Meet Michael Yochelson, M.D., MBA, Chief Medical Officer at Shepherd Center
New chief medical officer joined Shepherd Center in August 2017
Michael Yochelson, M.D., MBA, joined Shepherd Center as chief medical officer in August 2017, bringing with him both a depth of knowledge and passion for neurorehabilitation. Dr. Yochelson came to Shepherd Center from MedStar National Rehabilitation Network in Washington, D.C., where he served as vice president of medical affairs and chief medical officer. In addition to being a board-certified neurologist and physiatrist, Dr. Yochelson also has served in an academic capacity as a professor and vice chair of clinical affairs in the department of rehabilitation medicine and professor of clinical neurology at Georgetown University. Dr. Yochelson began his medical career in the United States Navy, where he served from 1995 to 2006.
Q: How did your career get started?
A: Since I was 10 years old, I had thought I wanted to be an ophthalmologist. In my fourth year of medical school, I’d signed up for the ophthalmology rotation, and at the last minute, it was cancelled. I had to quickly choose from what was available, so I chose physical medicine and rehabilitation (PM&R). I began working with inpatients who’d had strokes and were still inpatients and then with patients who had neuromuscular diseases on an outpatient basis. It was during my neurology rotation that I became really interested in the cognitive effects of strokes. I saw that we weren’t doing patients justice as far as rehabilitation for strokes, so I decided to go into neurology and PM&R to try to change that.
Q: What does a chief medical officer do?
A: Simply put, I oversee all of Shepherd Center’s physician practices, both inpatient and outpatient. Engaging with departments all over the hospital, I work to ensure quality, patient safety, reliability and risk mitigation from a medical perspective. I serve as a liaison between our medical staff and our administration on strategic planning, budgeting and clinical efficiencies, and I can bring the perspective of a physician when making those decisions. I also work to build a cohesive medical staff and to improve physician engagement.
Q: That sounds like a big job. Do you still see patients?
A: Yes. I still really enjoy working with patients. I spend a half day seeing patients at our Complex Concussion Clinic and another half day seeing clients of the SHARE Military Initiative. Having served in the military, I am really passionate about working with patients who have sustained concussions or other brain injuries. There are severe cognitive and behavioral issues that can be particularly challenging for patients and their families, and as a result, families can feel really lost. It’s very rewarding to address these issues and help patients get back into their communities, whether that involves school, work, parenting, etc.
Q: What would you like to see happen in the next five years at Shepherd Center?
A: Shepherd Center is an ideal environment to train upcoming physicians. I would love to see us start a fellowship programs and expand graduate medical education for those interested in treating brain and spinal cord injuries. I would also like to build relationships with consulting physicians, as well as look at our clinic operations for growth opportunities. That said, I believe that growth needs to be thoughtful and aligned with Shepherd Center’s mission.
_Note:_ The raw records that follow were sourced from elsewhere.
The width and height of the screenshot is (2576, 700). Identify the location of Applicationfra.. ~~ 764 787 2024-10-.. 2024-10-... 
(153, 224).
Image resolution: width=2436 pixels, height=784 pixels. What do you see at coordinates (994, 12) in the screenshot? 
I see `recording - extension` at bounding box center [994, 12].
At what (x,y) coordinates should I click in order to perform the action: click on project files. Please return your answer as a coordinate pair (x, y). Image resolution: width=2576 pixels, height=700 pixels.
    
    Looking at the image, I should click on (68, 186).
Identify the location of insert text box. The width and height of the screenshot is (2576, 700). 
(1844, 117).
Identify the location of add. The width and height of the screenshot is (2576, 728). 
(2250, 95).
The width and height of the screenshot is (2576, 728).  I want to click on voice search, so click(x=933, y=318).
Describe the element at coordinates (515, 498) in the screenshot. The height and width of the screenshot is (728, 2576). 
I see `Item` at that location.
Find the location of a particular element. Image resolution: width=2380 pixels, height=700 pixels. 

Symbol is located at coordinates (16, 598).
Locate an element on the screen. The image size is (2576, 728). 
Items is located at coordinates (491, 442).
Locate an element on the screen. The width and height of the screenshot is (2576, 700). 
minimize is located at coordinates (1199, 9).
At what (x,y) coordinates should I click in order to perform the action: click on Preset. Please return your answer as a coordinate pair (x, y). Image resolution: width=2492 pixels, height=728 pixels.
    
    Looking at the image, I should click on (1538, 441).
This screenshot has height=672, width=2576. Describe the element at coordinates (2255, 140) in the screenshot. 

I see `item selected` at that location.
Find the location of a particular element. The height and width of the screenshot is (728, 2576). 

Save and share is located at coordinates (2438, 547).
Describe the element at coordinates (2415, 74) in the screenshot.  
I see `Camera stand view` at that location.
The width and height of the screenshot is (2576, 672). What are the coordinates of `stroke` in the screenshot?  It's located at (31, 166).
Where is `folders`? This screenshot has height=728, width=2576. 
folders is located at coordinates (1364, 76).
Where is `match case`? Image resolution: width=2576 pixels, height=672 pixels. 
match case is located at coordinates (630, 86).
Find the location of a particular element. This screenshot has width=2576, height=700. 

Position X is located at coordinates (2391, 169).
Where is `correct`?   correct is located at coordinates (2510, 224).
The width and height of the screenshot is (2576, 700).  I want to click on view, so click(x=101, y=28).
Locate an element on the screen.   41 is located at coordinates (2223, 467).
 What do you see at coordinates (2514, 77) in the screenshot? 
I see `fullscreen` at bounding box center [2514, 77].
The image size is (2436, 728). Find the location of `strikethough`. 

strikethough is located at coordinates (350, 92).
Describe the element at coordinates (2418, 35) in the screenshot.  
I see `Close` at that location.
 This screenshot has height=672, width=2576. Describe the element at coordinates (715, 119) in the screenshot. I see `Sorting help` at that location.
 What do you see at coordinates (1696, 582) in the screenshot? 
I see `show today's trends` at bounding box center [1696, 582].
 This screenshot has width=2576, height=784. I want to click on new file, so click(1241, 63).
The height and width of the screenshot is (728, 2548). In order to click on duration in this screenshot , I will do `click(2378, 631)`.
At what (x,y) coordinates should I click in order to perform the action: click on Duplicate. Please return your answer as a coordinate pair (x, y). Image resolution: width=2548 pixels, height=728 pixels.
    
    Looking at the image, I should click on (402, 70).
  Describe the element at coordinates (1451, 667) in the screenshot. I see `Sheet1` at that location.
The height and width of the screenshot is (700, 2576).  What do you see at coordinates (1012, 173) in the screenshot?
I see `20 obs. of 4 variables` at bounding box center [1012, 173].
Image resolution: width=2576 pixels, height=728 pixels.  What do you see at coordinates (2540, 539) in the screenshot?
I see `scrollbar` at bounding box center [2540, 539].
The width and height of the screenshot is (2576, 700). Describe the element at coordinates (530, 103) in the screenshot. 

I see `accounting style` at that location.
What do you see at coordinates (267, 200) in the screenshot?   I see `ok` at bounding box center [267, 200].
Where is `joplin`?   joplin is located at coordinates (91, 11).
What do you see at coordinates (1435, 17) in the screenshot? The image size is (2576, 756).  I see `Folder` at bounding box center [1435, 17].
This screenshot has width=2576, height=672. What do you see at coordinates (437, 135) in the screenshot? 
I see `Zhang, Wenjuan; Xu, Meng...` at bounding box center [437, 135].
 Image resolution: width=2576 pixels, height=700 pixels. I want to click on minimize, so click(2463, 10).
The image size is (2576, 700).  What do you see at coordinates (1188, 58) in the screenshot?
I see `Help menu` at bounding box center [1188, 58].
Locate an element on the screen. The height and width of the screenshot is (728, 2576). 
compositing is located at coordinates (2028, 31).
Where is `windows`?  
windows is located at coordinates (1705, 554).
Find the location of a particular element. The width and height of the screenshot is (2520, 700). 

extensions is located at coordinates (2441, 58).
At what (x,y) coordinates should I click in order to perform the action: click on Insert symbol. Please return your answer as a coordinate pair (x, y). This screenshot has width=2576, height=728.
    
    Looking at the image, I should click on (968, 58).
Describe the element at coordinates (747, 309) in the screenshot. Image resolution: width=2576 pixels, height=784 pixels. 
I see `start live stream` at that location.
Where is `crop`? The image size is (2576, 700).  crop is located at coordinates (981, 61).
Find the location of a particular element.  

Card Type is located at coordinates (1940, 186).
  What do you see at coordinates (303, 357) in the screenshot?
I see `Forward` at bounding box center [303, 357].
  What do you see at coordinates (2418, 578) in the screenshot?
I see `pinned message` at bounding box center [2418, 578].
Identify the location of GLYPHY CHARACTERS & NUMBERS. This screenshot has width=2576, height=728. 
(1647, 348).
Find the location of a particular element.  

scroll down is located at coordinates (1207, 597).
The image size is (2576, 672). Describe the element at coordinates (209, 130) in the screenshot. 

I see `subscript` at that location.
Q: What makes Shepherd Center unique?
A: From the minute you walk in the door at Shepherd Center, it’s obvious that the mission is at the center of the organization. The staff here is incredibly passionate about their work, and from all of the interactions I have had, it’s clear that our team is genuinely caring. The culture is a really unique part of Shepherd Center, and as we move forward, it remains a really important value to nurture and maintain.
- Duke University – Bachelor of Science
- George Washington University – Medical Degree
- University of Maryland R.H. Smith School of Business – Master of Business Administration
- Dr. Yochelson began his medical career in the United States Navy, where he served from 1995 to 2006.
- His first assignment after residency was in Japan at the U.S. Naval Hospital Yokosuka.
- Dr. Yochelson enjoys cooking, traveling and theater.
- Having lived most of his life in large cities, from Washington, D.C., to Tokyo, Dr. Yochelson loves the cultural opportunities cities provide. He’s excited to explore Atlanta with his partner and daughter.
Interview by Kerry Ludlam
Shepherd Center, located in Atlanta, Georgia, is a private, not-for-profit hospital specializing in medical treatment, research and rehabilitation for people with spinal cord injury, brain injury, multiple sclerosis, spine and chronic pain, and other neurological conditions. Founded in 1975, Shepherd Center is ranked by U.S. News & World Report among the top 10 rehabilitation hospitals in the nation. In its more than four decades, Shepherd Center has grown from a six-bed rehabilitation unit to a world-renowned, 152-bed hospital that treats more than 740 inpatients, nearly 280 day program patients and more than 7,100 outpatients each year in more than 46,000 visits.